Emma's Development And Progression: .
Emma is a member of the gentry" class in English society. The gentry have land and money, are considered to be ladies and gentlemen, and are considered to be quite genteel. Emma's membership in this class is essential to the thesis of the novel because in the highly stratified society of 19th century England, the behavior of the upper social classes was controlled and dictated to the extreme by the member's social peers. People such as Robert Martins, a farmer, is so far below Emma's social class that she "cannot help him." It is not fitting for a woman of the gentry" class to even consider his existence. Therefore, the context of Emma's social position and the rules of behavior that govern her rank are essential realities that shape Emma Woodhouse's development.

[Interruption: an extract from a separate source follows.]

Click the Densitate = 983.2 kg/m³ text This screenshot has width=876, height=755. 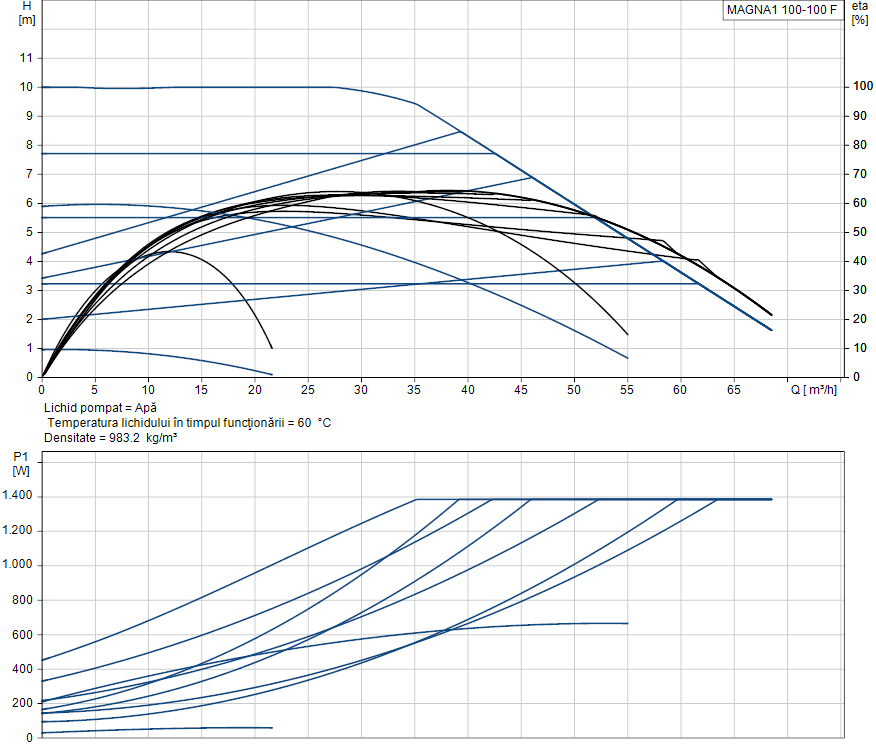click(x=111, y=438)
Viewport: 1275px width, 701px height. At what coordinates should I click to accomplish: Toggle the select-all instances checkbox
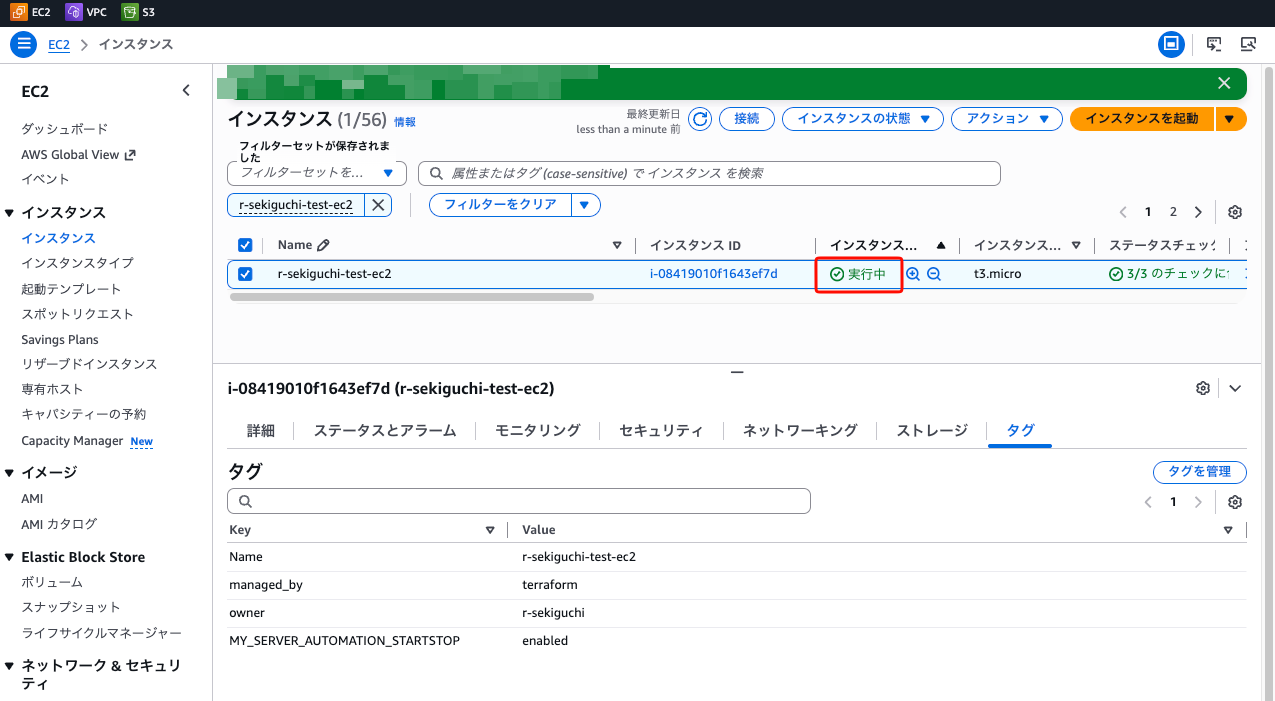(245, 245)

Elegance, therefore, far from being an antiquated notion, was used to describe a person who truly knew how to behave in society with ease and honesty. Emma Woodhouse, despite her social standing and her basic intelligence, is not such a person when the novel opens. The narrator lets the reader understand this very clearly in the description of Mr. Knightley as "one of the few people who could see faults in Emma Woodhouse, and the only one who ever told her of them". This was not, the narrator continues, "particularly agreeable to Emma herself" but she tended to pay attention to Mr. Knightley's chiding only when it suited her. Yet it is the influence of Knightley and the lessons he teaches that bring about Emma's education and the pedagogical relationship between them, which turns into, or reveals to them, their love for each other is the central relationship in the novel.